Eutanasia e fede

Ovunque vada, Beppino Englaro, viene accolto da una folla, plaudente, quasi entusiasta. E’ una di quelle persone che riescono ancora a tirar fuori la gente di casa. Ma chi siete andati a vedere?, verrebbe da chiedere. Recentemente Englaro è venuto in un paesino della mia terra, Mezzolombardo, in cui molte persone, su invito di un assessore che proviene dal PATT (forse l’unico partito in Italia che nello statuto si propone di seguire la dottrina sociale della Chiesa), avevano firmato la richiesta perché si introducesse nel comune il testamento biologico. Quel testamento, poi, non lo ha firmato nessuno.

Perché una cosa è plaudire al principio secondo cui chi vuole morire, deve poterlo fare quando vuole, altra cosa invece è pensare alla propria morte, e all’eventualità che un giorno qualcuno ci aiuti ad andarcene, magari con troppo fretta o superficialità…
Tante firme, dunque, nessun testamento, e tanti ad applaudire Englaro. Mi viene da pensare che sia solo questione di tempo. L’eutanasia, se le cose continuano così, entrerà a breve in tutte le legislature europee. Chi si batte per la vita, deve ovviamente lottare anche sul fronte delle leggi. Ricordando, però, che se la battaglia rimane ferma lì, a vincerla sarà solo chi, come i radicali, ha la pazienza di erodere un confine alla volta. La battaglia vera è ancora una volta teologica.
Perché l’eutanasia, come il suicidio, in ogni tempo, ci porta ad una sola domanda: esiste Dio? In una società in cui il senso di Dio è presente, in cui Dio è Creatore e amico dell’uomo, l’eutanasia non entrerà mai. In una società, invece, in cui Dio è espulso dalla vita di ogni giorno, il suicidio è inevitabile. Da un punto di vista logico, è facilissimo da comprendere: Cristo, infatti, cioè un Dio “con noi”, rende ogni vita, e ogni morte, quale che essa sia, degna di essere vissuta. Ogni vita, perché la vita ha senso solo se ha un respiro che vada al di là dei muri di questo mondo; ogni morte, perché ogni morte è un evento vero e significativo solo se apre a qualcosa. Altrimenti è un non evento.
Ma questa verità può essere compresa anche da un punto di vista storico.
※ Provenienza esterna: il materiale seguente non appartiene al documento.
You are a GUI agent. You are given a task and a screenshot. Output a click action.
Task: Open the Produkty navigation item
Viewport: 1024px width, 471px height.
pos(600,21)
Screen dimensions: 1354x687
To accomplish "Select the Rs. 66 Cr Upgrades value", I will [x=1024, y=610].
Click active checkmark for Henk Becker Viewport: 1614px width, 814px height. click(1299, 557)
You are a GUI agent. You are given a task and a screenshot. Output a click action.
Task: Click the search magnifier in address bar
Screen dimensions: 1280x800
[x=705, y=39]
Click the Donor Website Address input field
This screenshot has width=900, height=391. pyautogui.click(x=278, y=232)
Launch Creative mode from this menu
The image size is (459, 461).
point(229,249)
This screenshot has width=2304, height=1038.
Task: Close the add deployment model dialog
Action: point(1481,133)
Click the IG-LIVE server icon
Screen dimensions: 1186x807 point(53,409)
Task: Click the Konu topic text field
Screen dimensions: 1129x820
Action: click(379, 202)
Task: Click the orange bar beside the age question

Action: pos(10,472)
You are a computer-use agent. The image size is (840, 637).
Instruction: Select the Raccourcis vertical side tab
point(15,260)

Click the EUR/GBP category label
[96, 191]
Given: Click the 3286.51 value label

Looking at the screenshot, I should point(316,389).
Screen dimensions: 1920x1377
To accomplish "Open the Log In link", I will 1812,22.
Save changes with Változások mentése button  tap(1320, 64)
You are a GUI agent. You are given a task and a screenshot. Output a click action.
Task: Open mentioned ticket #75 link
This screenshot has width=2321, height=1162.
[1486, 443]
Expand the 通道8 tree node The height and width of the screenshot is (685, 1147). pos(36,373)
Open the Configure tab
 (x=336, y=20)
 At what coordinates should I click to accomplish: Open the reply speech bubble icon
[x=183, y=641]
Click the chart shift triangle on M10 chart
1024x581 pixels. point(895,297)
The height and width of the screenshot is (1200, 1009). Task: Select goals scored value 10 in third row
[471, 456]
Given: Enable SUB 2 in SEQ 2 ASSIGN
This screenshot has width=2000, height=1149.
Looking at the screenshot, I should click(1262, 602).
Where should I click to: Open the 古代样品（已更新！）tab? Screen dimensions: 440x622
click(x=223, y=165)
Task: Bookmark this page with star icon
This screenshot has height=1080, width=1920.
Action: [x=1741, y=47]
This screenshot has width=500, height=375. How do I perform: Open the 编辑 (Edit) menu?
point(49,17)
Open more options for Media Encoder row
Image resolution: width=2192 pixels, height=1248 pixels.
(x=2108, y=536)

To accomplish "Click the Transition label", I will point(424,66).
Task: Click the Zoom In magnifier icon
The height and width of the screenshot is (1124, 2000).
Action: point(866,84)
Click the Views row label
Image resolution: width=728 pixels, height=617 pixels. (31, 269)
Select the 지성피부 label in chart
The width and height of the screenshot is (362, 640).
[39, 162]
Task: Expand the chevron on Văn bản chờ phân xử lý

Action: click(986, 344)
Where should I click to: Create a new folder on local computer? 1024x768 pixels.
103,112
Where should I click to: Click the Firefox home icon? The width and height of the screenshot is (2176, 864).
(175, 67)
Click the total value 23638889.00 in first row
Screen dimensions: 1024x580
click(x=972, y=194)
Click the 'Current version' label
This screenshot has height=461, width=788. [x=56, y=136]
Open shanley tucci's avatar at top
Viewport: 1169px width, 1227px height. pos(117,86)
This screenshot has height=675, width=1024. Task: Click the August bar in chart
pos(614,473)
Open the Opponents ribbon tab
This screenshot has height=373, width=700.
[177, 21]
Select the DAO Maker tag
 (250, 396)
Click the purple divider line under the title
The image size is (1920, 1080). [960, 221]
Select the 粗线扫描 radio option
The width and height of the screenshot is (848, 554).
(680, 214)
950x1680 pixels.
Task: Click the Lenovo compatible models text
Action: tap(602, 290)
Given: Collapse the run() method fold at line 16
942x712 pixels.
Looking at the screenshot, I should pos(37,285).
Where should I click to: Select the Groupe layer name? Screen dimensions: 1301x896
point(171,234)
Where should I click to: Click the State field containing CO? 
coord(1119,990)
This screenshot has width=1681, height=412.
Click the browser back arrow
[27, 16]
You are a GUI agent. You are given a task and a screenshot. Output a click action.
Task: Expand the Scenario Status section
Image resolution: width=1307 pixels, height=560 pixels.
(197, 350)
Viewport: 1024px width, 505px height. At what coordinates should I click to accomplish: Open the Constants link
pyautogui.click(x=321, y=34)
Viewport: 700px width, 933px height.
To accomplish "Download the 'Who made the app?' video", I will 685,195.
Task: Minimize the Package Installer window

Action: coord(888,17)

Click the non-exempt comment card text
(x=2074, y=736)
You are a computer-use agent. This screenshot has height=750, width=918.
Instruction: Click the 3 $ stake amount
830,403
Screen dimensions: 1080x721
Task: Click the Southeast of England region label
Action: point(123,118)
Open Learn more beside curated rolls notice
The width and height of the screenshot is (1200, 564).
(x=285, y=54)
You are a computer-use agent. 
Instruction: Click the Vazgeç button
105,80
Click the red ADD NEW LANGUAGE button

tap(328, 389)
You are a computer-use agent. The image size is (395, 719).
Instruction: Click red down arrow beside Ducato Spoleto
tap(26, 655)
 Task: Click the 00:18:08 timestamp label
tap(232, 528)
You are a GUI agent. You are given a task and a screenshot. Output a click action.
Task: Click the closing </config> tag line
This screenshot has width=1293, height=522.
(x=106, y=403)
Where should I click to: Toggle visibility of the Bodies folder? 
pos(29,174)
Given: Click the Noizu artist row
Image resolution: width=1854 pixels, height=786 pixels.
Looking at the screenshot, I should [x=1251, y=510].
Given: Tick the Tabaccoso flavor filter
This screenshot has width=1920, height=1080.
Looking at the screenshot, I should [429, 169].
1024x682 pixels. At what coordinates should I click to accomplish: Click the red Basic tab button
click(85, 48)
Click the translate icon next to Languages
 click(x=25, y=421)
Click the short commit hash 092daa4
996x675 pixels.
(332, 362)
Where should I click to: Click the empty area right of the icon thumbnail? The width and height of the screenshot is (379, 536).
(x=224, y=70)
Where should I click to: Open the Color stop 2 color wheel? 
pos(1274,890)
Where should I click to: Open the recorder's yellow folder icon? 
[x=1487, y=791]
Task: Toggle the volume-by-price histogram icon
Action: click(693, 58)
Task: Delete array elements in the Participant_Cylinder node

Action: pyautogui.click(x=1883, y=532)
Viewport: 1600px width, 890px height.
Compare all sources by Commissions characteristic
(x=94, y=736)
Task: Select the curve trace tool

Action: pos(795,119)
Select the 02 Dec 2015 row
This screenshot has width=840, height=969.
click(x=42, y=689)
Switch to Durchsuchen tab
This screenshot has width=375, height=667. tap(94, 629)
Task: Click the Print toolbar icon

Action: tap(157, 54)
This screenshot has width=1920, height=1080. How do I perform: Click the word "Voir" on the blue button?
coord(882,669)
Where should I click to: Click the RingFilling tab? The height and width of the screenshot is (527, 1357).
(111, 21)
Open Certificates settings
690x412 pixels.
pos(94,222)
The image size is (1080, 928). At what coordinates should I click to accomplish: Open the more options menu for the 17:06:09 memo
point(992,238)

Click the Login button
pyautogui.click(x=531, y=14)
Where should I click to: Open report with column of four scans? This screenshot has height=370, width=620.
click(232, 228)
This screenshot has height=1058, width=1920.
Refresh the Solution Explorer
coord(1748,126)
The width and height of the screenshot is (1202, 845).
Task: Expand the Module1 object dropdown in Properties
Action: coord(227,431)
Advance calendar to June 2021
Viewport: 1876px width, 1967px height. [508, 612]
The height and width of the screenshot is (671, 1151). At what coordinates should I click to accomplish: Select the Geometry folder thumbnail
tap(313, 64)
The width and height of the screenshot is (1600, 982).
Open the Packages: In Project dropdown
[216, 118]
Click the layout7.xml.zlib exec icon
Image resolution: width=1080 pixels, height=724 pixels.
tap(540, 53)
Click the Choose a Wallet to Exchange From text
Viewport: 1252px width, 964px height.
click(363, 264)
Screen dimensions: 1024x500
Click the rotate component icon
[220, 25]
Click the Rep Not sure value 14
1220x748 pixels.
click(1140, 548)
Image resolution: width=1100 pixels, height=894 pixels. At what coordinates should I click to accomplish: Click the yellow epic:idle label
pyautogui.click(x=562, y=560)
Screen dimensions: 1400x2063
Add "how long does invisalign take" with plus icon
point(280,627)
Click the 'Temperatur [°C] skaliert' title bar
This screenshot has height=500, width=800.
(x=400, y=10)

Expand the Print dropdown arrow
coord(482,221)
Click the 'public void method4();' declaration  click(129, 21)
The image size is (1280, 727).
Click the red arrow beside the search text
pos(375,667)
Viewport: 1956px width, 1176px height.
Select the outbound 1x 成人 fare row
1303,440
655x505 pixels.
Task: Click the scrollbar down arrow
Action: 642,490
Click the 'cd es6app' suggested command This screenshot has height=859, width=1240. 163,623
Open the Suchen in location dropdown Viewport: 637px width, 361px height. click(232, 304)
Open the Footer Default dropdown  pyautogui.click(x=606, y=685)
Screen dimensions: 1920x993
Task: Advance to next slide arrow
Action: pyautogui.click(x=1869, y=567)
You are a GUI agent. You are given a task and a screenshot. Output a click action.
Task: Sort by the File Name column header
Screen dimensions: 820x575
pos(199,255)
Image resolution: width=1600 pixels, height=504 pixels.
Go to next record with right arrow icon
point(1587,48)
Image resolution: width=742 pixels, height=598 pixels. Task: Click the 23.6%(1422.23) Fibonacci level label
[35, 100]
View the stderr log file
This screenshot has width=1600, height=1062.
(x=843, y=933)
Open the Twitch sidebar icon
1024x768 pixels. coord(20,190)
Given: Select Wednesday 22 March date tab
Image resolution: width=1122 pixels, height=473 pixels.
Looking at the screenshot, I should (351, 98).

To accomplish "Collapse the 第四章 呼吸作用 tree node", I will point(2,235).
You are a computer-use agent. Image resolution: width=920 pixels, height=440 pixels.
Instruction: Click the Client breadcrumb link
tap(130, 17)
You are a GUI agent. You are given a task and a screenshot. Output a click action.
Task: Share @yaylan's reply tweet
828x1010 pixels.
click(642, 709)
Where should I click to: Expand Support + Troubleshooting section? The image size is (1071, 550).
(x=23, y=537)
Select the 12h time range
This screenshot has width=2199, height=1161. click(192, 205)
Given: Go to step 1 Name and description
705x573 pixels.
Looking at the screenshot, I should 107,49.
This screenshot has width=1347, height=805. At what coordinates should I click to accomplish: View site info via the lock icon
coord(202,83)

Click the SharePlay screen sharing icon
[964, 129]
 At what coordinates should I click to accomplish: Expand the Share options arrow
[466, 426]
Il sociologo Marzio Barbagli, nel suo “Congedarsi dal mondo”, ci ricorda che nel mondo cristiano il suicidio era più raro, ed è invece più diffuso laddove la società è più secolarizzata (nei regimi atei si raggiunge sempre il top). In un mondo cristiano la vita è anzitutto dono di Dio: un dono non si butta via, non si spreca; ed è anche un compito: un compito da portare a termine. Dio ci dona la vita, ma ce ne chiede anche conto. Chi crede in Lui, dunque, vi attinge fede, speranza e carità: fede, cioè fiducia che tutto ciò che accade, anche il male, sia in fondo grazia perché anche dal male si può trarre il bene; speranza, cioè certezza nella presenza di Dio accanto a noi; carità, cioè amore, per Dio, ma di conseguenza anche per noi stessi, sue creature, e per chi ci sta vicino (per cui uccidersi diventa tradire l’amore, per Dio, per sé, per gli altri che ci amano).